He had drifted off into the singing of old English and Scottish ballads, learned long ago out of the collection made by Childe in the nineteenth century.
How much such songs could mean to Cee, he had no way of imagining. The Basic tongue universally spoken nowadays on all the worlds was a descendant of the English language as it had been spoken during the latter part of the Technological Age, of the twentieth and twenty-first centuries. Its archaic word forms would be a little strange to the young girl, but most of it would still be understandable. Only, what she would make of the medieval Scottish and English accents with which he was pronouncing the words, and with those words which were in dialects now dead and forgotten, he could not guess.
He slid into Sir Walter Scott's Scottish version of The Battle of Otterburn, which was a little less loaded with unfamiliar words...
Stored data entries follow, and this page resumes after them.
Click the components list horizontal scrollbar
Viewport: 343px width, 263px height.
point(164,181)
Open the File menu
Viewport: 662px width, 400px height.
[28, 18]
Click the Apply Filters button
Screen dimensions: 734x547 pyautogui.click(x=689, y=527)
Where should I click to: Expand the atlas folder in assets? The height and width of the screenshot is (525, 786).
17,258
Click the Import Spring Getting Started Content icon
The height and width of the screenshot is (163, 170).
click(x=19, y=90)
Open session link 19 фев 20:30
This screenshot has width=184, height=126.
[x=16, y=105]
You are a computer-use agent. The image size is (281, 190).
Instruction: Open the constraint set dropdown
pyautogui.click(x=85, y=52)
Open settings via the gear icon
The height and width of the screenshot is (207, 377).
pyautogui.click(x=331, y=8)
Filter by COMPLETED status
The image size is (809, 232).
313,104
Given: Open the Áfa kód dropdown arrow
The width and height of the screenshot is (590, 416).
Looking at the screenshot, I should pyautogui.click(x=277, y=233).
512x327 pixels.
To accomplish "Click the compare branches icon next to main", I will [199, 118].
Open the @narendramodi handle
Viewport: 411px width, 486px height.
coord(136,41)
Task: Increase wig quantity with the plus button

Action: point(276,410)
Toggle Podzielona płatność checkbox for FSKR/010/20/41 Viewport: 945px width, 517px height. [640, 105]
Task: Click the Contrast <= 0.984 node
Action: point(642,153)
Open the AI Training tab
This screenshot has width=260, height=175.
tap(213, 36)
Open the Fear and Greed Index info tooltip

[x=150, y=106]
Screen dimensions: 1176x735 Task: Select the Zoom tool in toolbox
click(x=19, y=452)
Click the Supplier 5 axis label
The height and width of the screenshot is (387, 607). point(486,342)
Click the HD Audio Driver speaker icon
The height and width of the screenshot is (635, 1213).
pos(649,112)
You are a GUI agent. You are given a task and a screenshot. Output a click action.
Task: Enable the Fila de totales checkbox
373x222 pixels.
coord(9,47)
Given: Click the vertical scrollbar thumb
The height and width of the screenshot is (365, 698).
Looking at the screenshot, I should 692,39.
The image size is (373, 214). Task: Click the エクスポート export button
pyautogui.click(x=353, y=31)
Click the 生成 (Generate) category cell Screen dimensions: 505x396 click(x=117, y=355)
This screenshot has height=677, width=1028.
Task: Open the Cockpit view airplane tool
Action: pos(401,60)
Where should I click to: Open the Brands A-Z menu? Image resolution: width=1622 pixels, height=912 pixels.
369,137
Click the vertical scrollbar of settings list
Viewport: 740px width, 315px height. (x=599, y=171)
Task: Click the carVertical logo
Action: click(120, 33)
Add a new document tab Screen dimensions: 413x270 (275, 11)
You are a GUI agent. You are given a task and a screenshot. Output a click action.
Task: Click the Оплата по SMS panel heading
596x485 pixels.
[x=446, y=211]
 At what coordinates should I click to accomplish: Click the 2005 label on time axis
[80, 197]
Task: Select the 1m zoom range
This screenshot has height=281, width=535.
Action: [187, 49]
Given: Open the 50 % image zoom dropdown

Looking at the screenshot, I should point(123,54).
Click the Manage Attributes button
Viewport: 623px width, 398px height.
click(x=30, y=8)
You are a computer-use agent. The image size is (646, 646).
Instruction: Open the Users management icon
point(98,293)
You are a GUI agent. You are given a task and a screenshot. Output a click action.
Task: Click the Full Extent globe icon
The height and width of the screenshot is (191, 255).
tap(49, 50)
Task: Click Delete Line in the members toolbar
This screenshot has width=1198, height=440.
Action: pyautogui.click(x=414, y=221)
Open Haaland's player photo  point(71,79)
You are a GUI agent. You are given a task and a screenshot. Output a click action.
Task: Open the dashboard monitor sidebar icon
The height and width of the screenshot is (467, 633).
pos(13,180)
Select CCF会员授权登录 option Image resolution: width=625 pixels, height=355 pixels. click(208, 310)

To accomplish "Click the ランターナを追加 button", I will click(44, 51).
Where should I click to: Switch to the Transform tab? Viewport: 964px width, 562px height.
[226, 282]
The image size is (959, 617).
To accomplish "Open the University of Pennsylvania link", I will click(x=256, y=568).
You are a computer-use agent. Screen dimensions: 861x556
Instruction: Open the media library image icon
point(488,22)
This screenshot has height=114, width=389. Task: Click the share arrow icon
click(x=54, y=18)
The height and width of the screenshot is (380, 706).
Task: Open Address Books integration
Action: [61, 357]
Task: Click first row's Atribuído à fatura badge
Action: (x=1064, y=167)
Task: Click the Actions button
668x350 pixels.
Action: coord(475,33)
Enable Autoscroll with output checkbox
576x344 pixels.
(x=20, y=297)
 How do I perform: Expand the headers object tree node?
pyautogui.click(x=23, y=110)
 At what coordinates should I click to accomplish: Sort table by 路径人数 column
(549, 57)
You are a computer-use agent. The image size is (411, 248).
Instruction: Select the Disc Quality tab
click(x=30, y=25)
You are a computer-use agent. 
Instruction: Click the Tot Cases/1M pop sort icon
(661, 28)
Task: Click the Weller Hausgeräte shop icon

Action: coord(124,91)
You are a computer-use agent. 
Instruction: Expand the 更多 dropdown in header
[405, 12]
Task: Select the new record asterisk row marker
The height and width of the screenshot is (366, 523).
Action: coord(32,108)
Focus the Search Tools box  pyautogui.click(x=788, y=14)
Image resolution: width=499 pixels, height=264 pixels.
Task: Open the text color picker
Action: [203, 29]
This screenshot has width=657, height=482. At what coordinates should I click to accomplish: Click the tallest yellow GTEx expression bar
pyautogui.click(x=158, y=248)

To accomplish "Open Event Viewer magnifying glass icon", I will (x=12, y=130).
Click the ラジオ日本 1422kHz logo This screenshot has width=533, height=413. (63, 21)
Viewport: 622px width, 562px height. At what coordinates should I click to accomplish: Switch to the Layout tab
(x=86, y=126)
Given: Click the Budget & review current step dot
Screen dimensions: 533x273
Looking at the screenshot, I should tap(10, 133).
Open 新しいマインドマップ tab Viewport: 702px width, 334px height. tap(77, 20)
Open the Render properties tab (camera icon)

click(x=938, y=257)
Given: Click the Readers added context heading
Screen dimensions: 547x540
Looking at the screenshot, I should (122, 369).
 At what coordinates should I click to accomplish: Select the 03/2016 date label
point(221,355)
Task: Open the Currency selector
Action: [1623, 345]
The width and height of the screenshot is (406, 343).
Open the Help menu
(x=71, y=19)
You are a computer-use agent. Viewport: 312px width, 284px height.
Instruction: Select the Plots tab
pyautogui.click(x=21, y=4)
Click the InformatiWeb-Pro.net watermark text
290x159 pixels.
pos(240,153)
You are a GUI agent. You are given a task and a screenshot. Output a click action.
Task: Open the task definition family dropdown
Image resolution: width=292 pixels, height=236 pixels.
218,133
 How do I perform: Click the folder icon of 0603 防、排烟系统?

It fell about the Lammas time,
When the muir-men won their hay,
That the doughty Earl Douglas went
Into England to catch a prey.
He chose the Gordons and the Graemes,
With them the Lindsays, light and gay,
But the Jardines wanna with him ride,
And they rued it to this day.
And he has burnt the dales of Tine
And part of Almonshire,
And three good towers on Roxburgh fells
He has left them all on fire...
This time Hal saw her move. It was a small shift, to only slightly closer to him, but the fact that she had allowed herself to be seen moving was enough to show that she had ceased to care about whether or not he would catch her at it. A new light of interest had come into her eyes. Clearly, this one was to be a song about fighting and destruction. Somehow, by chance - or was it by chance, entirely? - he had picked a ballad that particularly woke her interest.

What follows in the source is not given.